Schriftliche Anweisung: Gib den Abschnitt von der Zeile mit "cainesofharrogate@gmail.com (483, 2297)" bis zur Zeile mit "Location (417, 14)" wortgetreu aus, beide Zeilen eingeschlossen.

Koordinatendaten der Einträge
● ● ● ●
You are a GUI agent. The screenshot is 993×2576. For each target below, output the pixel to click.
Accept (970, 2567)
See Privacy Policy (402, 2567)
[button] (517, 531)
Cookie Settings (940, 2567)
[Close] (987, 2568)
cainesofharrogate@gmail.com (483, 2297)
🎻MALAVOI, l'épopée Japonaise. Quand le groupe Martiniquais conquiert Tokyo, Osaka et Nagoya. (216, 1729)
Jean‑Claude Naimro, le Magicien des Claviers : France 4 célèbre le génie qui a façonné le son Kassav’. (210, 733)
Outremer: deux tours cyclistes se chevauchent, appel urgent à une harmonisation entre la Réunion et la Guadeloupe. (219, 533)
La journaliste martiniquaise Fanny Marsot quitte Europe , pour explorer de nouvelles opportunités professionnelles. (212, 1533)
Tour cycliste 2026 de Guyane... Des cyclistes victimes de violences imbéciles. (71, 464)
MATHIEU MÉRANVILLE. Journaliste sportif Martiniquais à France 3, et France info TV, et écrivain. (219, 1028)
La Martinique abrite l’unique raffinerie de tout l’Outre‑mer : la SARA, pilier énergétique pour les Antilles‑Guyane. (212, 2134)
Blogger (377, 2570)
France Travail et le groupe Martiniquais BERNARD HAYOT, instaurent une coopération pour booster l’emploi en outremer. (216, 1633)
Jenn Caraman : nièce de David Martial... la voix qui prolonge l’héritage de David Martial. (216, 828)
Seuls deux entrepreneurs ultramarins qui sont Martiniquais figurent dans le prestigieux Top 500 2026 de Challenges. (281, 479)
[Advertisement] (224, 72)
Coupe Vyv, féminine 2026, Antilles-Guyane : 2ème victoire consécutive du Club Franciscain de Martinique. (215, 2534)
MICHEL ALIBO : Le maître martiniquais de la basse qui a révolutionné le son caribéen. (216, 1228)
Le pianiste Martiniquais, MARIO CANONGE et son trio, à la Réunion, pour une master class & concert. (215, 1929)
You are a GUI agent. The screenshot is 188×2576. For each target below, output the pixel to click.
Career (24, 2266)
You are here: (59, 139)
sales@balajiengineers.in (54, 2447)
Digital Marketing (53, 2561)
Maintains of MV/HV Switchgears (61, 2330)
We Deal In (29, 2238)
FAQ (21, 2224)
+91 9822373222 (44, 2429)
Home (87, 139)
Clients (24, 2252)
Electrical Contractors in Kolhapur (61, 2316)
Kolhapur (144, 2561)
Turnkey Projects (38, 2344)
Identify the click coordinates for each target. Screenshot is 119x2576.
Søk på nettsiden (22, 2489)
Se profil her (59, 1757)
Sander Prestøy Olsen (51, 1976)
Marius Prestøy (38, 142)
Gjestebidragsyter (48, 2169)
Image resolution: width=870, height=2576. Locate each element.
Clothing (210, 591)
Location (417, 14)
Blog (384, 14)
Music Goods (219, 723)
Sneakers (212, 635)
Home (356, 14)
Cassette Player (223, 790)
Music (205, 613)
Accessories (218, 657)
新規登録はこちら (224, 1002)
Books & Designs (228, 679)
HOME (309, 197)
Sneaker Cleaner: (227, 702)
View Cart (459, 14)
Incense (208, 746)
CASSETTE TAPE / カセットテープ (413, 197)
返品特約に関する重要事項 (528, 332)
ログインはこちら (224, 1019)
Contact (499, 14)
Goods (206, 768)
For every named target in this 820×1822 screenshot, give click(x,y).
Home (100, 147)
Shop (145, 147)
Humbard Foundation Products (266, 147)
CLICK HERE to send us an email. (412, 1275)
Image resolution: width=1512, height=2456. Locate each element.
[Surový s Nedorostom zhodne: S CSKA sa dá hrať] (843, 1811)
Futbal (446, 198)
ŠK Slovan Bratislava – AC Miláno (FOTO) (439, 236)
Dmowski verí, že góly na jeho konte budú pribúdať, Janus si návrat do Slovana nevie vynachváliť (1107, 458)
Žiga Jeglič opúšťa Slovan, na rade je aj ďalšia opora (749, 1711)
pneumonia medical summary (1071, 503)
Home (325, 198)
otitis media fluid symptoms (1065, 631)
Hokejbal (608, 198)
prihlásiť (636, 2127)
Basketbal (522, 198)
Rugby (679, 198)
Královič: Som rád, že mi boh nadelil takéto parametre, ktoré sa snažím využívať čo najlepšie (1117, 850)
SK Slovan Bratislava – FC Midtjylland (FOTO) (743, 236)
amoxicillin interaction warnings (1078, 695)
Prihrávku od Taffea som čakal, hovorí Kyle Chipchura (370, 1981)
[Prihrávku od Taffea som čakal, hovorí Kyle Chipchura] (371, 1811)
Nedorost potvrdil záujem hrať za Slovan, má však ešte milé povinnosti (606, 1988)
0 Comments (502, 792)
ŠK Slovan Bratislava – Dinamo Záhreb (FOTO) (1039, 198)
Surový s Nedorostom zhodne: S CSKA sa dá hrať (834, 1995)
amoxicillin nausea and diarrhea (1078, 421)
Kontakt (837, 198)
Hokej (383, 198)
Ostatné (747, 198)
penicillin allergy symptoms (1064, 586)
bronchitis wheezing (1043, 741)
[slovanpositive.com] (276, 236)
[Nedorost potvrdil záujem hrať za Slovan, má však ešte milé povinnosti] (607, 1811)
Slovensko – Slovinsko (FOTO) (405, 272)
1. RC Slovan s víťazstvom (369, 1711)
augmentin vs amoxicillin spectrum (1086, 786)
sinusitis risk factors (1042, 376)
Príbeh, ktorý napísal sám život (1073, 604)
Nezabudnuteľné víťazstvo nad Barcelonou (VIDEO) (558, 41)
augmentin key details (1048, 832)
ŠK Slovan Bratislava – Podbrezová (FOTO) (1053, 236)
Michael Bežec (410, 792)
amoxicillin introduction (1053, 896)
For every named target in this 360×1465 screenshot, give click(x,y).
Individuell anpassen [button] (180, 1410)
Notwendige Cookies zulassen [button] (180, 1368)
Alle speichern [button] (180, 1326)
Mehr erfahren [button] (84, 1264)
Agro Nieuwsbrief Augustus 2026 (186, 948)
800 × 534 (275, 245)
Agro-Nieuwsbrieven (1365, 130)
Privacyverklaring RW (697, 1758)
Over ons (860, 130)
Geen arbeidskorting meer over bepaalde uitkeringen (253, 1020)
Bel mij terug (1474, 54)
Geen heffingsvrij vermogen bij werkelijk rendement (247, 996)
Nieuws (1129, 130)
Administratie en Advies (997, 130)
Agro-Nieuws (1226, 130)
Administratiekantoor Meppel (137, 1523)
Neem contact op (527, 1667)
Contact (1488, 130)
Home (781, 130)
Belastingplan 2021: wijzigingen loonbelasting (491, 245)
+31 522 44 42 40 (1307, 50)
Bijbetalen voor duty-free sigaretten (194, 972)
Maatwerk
● ● ● ●
Schriftliche Antwort:
cainesofharrogate@gmail.com (483, 2297)
🎻MALAVOI, l'épopée Japonaise. Quand le groupe Martiniquais conquiert Tokyo, Osaka et Nagoya. (216, 1729)
Jean‑Claude Naimro, le Magicien des Claviers : France 4 célèbre le génie qui a façonné le son Kassav’. (210, 733)
Outremer: deux tours cyclistes se chevauchent, appel urgent à une harmonisation entre la Réunion et la Guadeloupe. (219, 533)
La journaliste martiniquaise Fanny Marsot quitte Europe , pour explorer de nouvelles opportunités professionnelles. (212, 1533)
Tour cycliste 2026 de Guyane... Des cyclistes victimes de violences imbéciles. (71, 464)
MATHIEU MÉRANVILLE. Journaliste sportif Martiniquais à France 3, et France info TV, et écrivain. (219, 1028)
La Martinique abrite l’unique raffinerie de tout l’Outre‑mer : la SARA, pilier énergétique pour les Antilles‑Guyane. (212, 2134)
Blogger (377, 2570)
France Travail et le groupe Martiniquais BERNARD HAYOT, instaurent une coopération pour booster l’emploi en outremer. (216, 1633)
Jenn Caraman : nièce de David Martial... la voix qui prolonge l’héritage de David Martial. (216, 828)
Seuls deux entrepreneurs ultramarins qui sont Martiniquais figurent dans le prestigieux Top 500 2026 de Challenges. (281, 479)
[Advertisement] (224, 72)
Coupe Vyv, féminine 2026, Antilles-Guyane : 2ème victoire consécutive du Club Franciscain de Martinique. (215, 2534)
MICHEL ALIBO : Le maître martiniquais de la basse qui a révolutionné le son caribéen. (216, 1228)
Le pianiste Martiniquais, MARIO CANONGE et son trio, à la Réunion, pour une master class & concert. (215, 1929)
You are a GUI agent. The screenshot is 188×2576. For each target below, output the pixel to click.
Career (24, 2266)
You are here: (59, 139)
sales@balajiengineers.in (54, 2447)
Digital Marketing (53, 2561)
Maintains of MV/HV Switchgears (61, 2330)
We Deal In (29, 2238)
FAQ (21, 2224)
+91 9822373222 (44, 2429)
Home (87, 139)
Clients (24, 2252)
Electrical Contractors in Kolhapur (61, 2316)
Kolhapur (144, 2561)
Turnkey Projects (38, 2344)
Identify the click coordinates for each target. Screenshot is 119x2576.
Søk på nettsiden (22, 2489)
Se profil her (59, 1757)
Sander Prestøy Olsen (51, 1976)
Marius Prestøy (38, 142)
Gjestebidragsyter (48, 2169)
Image resolution: width=870, height=2576. Locate each element.
Clothing (210, 591)
Location (417, 14)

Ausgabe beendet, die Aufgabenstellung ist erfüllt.